2025/06/11
No. 970
大建築家の道を歩みだす前、つまり教育機関で建築を専攻する前に、別の学問を学んでいたケースはいくらかある。篠原一男(1925-2006)とザハ・ハディド(1950-2016)の場合は数学であったが、そこからの転向の決断は成功し、建築家としての力は広く認められることになった。「私の履歴書」的な視点では興味深い経緯だが、プロとしての作品のなかに、数学専攻時の体温や痕跡を特に掘り下げてみる必要もないことであろう。一方で、面白いのは数学に根っ子がある哲学者ウィトゲンシュタイン(1889-1951)が、パウル・エンゲルマンと協働して住宅の設計を手掛けたようなケースである。プロの建築家ではない才能ある人が、建築の本質に迫る過程からは、時代の転換を促す可能性を読み取れるかもしれない。こちらは調べてみる価値はある。
逆のベクトル、すなわち建築を学んだのちに異なる分野に移って成功した例は山ほどある。クセナキス(1922-2001)はコルビジェの事務所で切れの良い作品「ブリュッセル万博・フィリップス館」を担当したのち、影響力のある作曲家となった。

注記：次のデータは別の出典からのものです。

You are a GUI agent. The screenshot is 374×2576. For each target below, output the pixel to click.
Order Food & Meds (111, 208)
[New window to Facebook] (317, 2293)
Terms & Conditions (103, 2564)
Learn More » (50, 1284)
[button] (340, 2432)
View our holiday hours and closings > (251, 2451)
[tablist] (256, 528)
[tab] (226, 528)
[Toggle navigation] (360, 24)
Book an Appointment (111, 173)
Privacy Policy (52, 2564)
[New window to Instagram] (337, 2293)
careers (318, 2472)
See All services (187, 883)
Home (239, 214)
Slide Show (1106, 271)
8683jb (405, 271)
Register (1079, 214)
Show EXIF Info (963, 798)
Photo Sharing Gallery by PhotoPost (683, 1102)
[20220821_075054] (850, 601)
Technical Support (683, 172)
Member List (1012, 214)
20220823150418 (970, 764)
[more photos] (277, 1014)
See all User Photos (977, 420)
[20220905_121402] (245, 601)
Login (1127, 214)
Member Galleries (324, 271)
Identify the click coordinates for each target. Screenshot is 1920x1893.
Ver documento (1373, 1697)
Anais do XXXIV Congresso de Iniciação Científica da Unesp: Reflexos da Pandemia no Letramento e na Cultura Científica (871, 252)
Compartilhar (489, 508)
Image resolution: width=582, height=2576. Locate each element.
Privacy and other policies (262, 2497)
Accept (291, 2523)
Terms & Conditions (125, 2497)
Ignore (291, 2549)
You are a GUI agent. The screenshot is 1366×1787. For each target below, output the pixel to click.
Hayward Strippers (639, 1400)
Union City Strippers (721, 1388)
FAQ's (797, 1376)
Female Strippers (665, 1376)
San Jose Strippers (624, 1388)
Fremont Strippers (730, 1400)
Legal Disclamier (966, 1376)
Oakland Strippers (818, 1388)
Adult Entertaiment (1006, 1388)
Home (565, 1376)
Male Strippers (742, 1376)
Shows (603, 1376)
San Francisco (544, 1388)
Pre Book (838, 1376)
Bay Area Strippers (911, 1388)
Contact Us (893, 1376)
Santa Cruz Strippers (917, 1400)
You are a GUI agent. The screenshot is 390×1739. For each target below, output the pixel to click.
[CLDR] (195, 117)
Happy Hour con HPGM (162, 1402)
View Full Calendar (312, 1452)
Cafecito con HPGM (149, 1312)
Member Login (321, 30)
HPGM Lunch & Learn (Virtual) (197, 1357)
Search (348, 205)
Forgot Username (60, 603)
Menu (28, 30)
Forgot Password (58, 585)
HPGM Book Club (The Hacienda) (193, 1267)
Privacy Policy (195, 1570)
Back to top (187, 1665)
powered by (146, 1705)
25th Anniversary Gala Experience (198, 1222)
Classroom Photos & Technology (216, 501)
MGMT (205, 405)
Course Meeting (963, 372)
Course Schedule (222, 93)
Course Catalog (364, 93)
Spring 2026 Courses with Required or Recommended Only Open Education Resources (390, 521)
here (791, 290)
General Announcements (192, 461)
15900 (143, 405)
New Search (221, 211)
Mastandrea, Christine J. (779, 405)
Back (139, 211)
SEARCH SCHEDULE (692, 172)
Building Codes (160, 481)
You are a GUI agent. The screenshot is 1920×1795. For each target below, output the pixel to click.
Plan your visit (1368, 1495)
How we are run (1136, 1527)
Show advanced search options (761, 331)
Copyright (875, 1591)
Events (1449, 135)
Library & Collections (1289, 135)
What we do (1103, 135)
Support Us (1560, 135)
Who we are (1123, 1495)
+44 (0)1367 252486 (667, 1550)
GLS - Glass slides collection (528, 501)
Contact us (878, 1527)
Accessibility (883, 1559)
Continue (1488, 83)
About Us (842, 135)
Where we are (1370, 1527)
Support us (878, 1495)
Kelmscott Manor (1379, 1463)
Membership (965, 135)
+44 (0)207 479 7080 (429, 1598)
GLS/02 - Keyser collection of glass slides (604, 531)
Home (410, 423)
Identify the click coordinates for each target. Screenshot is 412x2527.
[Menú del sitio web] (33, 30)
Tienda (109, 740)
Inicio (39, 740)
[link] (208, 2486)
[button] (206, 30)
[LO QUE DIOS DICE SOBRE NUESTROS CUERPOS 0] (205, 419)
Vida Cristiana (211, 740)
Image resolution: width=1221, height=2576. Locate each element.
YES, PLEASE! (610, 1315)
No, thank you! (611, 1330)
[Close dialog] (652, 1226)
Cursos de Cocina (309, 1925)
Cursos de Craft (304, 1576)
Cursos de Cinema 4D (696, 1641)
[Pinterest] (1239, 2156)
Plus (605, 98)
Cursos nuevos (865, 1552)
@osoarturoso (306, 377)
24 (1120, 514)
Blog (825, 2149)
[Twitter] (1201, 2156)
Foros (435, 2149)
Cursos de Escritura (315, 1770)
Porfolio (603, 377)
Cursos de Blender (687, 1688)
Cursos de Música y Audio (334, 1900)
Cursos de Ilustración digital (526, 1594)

ゴードン・マッタ=クラーク(1943‐78)は「家を切断する」アーティストとして社会に問いかける仕事をした。長生きしなかった立原道造(1914-39)は、建築家であることを断念したわけではなかったが、詩人としての名は確実に残った。現役では、松山巌(1945-)は作家として充実した成果を残している。
現在地から眺め渡すと、ハリウッド映画制作にかかわるデザイナーや、企業コンサルタントといった世界には、建築出身者が根を張っている。さらに、「デザイン経営」を正しく導けるのは建築の見識を備えている人ではないか。現代の建築出身者は、専攻課程や実務を通じて磨いた表現力やマネジメント力を社会のために活かしている。ずっと建築側にいる私にとっては、建築の知恵が社会に広がっていることは喜びたい。